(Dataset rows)
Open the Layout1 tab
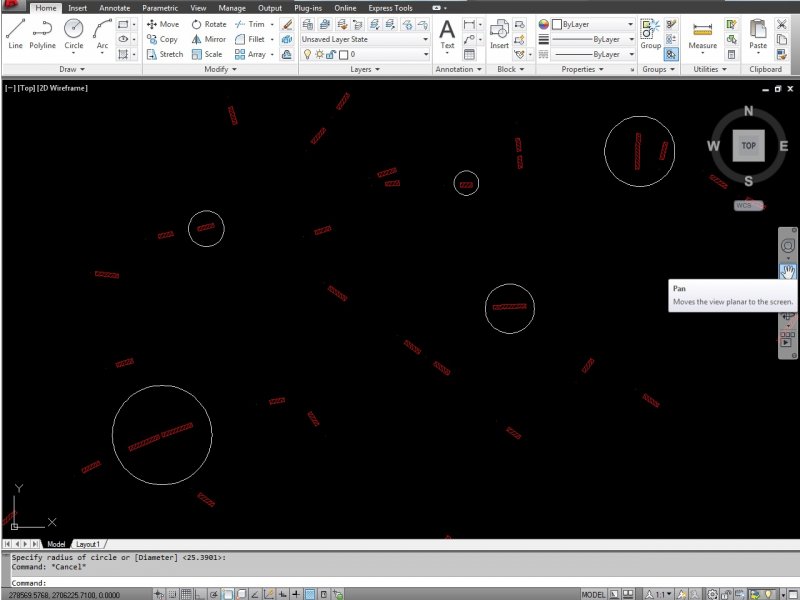800x600 pixels. tap(88, 544)
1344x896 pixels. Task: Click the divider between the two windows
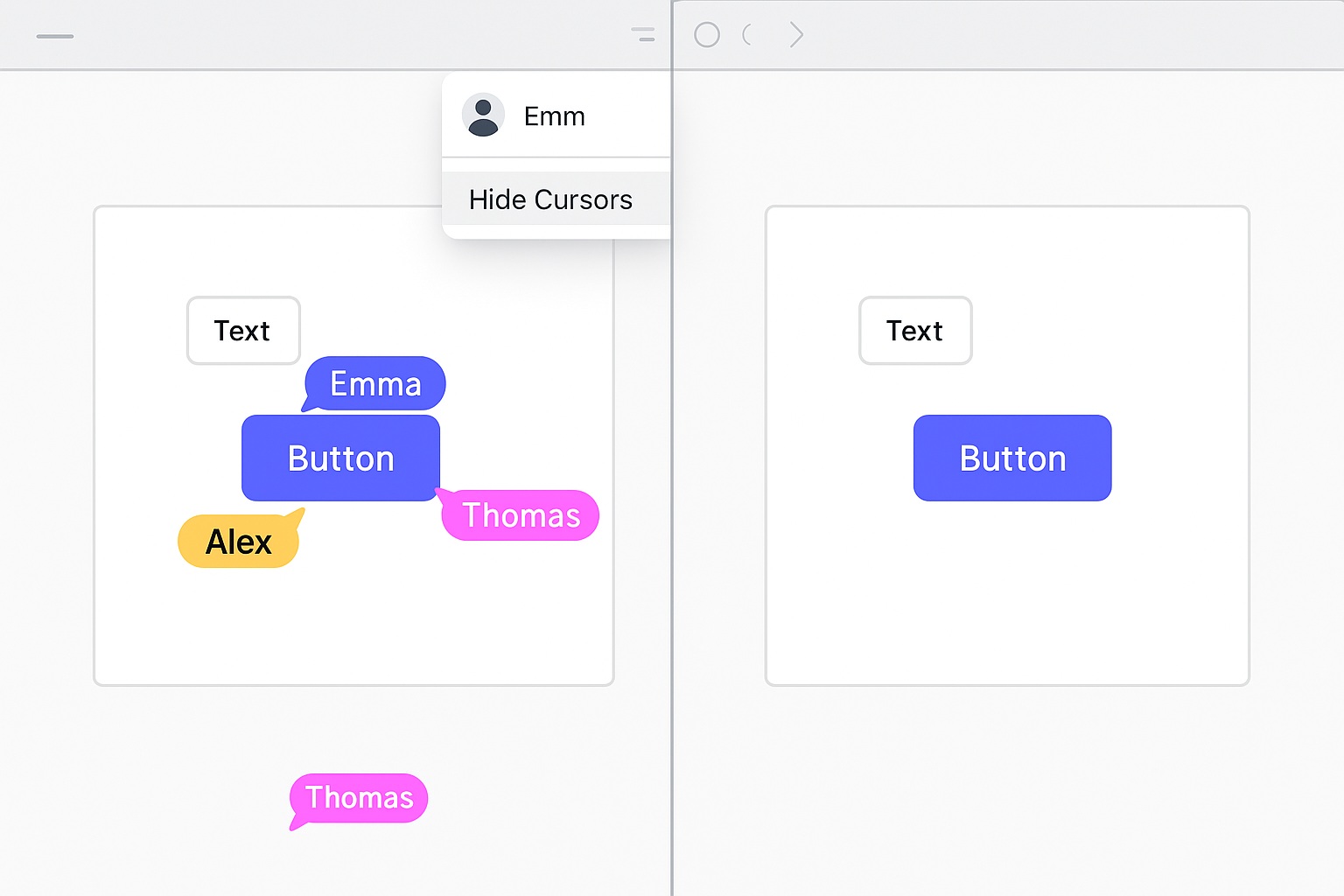(x=671, y=438)
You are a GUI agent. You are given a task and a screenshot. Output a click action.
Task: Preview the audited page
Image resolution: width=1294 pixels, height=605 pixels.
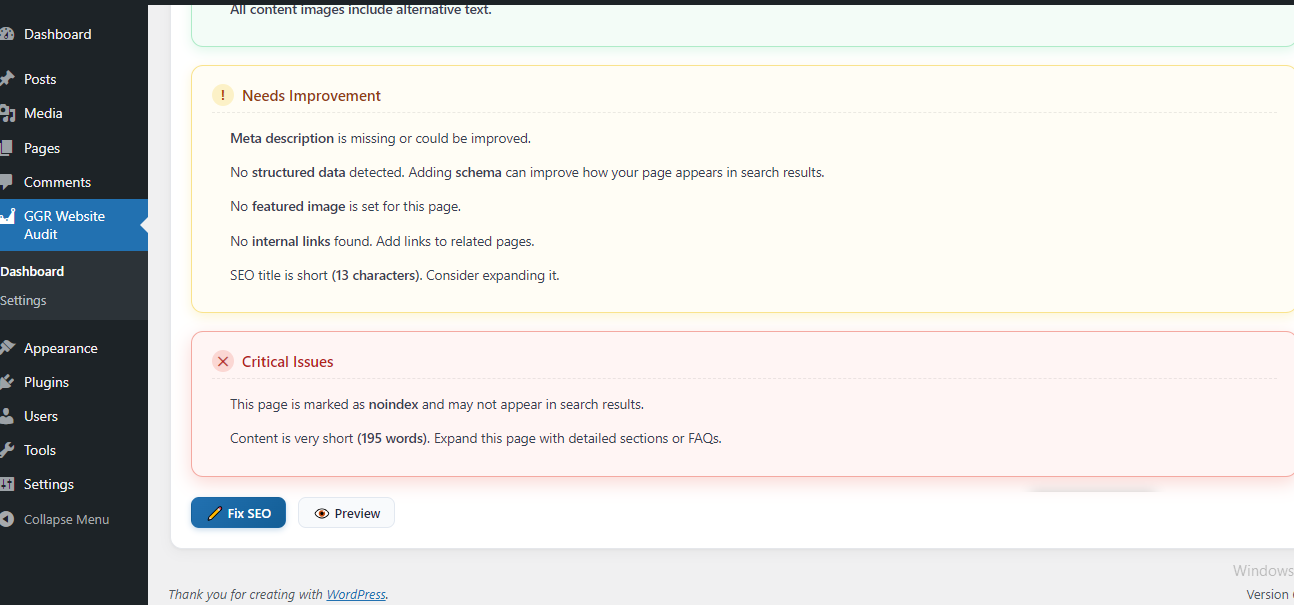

◆ **The task**:
Can you render the data above as a numbered list, one line per item, with blank lines dropped and the pictures left out?

◆ **Written response**:
1. Open the Layout1 tab
2. 800x600 pixels. tap(88, 544)
3. 1344x896 pixels. Task: Click the divider between the two windows
4. (x=671, y=438)
5. You are a GUI agent. You are given a task and a screenshot. Output a click action.
6. Task: Preview the audited page
7. Image resolution: width=1294 pixels, height=605 pixels.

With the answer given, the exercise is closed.